One of the personality traits which my Dearly Beloved most often tolerates in me is my tendency toward hyperbole, a rhetorical device employed successfully on the Internet by almost four people and recognized as such as recently as 1998. I’m not satisfied saying there was an enormous, slow-moving line for a roller coaster we rode last August; I have to say that fourteen months later we’re still on that line.

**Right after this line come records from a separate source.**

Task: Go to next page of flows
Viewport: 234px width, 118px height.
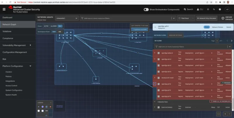Action: point(231,41)
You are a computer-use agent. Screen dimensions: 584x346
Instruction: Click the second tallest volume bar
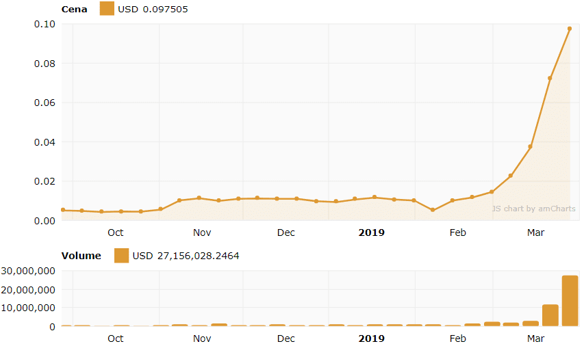550,315
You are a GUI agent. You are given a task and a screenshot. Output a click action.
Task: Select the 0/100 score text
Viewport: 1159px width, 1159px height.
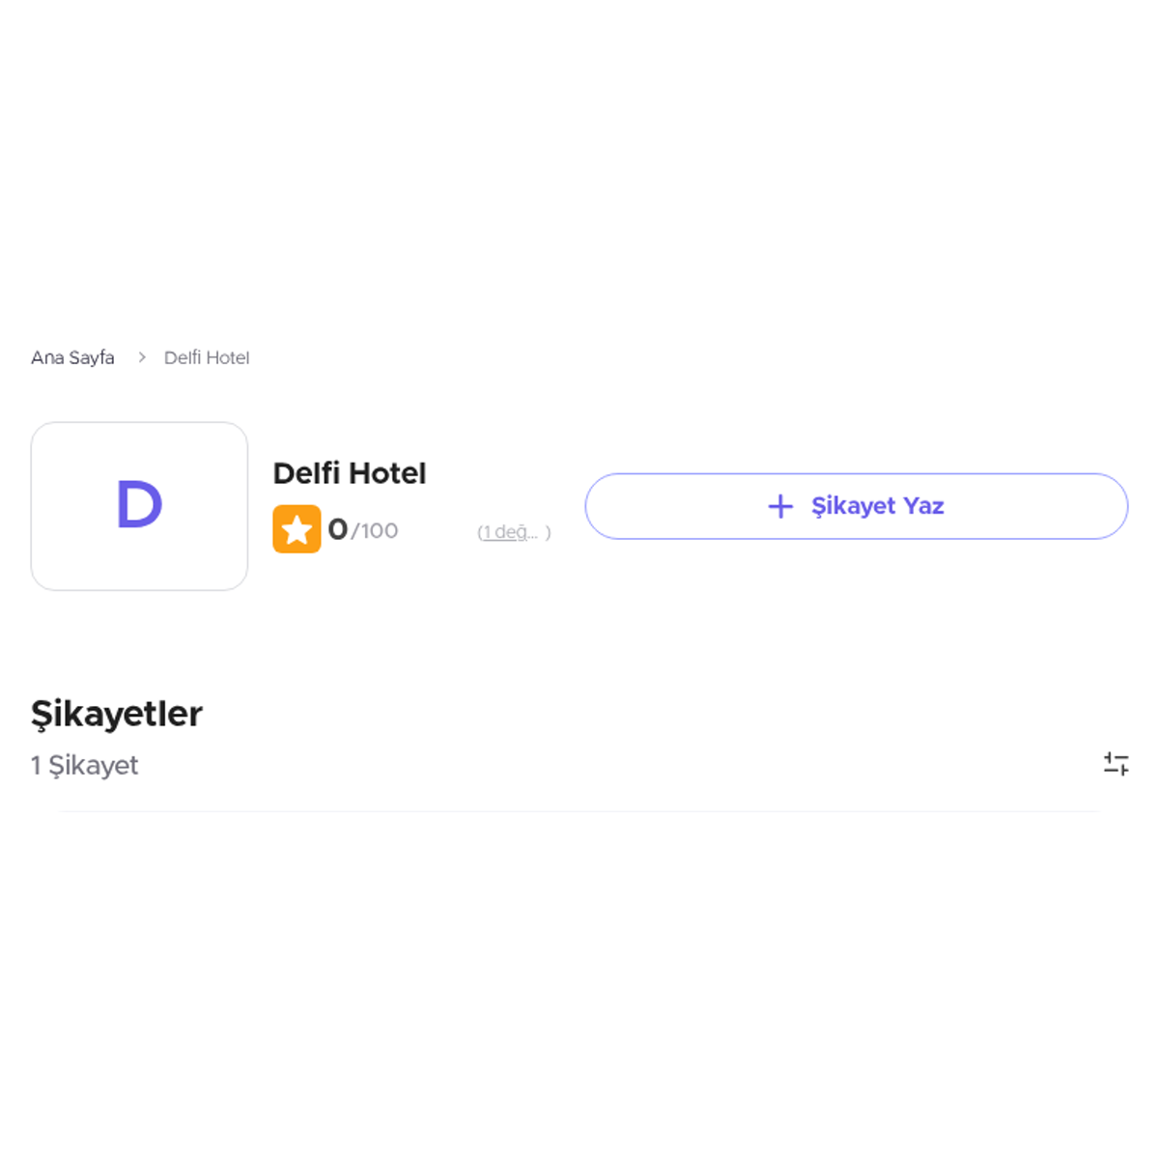point(363,529)
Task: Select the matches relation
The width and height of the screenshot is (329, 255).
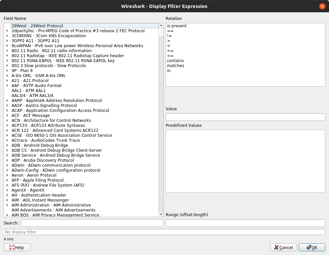Action: [x=175, y=65]
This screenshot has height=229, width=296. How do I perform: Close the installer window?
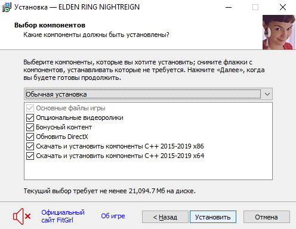pyautogui.click(x=283, y=7)
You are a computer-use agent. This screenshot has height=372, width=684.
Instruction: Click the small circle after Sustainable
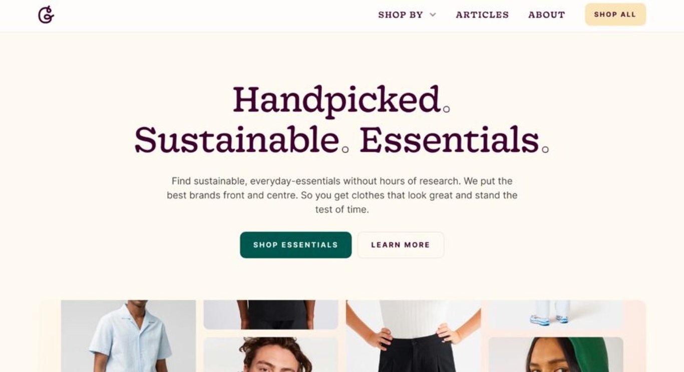click(345, 149)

I mention this because I need to discuss one of those rare people who can be discussed accurately only in hyperbole: Leonhard Euler, 1703 – 1783. He wrote about essentially every field of mathematics it was possible to write about: calculus and geometry and physics and algebra and number theory and graph theory and logic, on music and the motions of the moon, on optics and the finding of longitude, on fluid dynamics and the frequency of prime numbers. After his death the Saint Petersburg Academy needed nearly fifty years to finish publishing his remaining work. If you ever need to fake being a mathematician, let someone else introduce the topic and then speak of how Euler’s Theorem is fundamental to it. There are several thousand Euler’s Theorems, although some of them share billing with another worthy, and most of them are fundamental to at least sixteen fields of mathematics each. I exaggerate; I must, but I note that a search for “Euler” on Wolfram Mathworld turns up 681 matches, as of this moment, out of 13,081 entries. It’s difficult to imagine other names taking up more than five percent of known mathematics. Even Karl Friedrich Gauss only matches 272 entries, and Isaac Newton a paltry 138.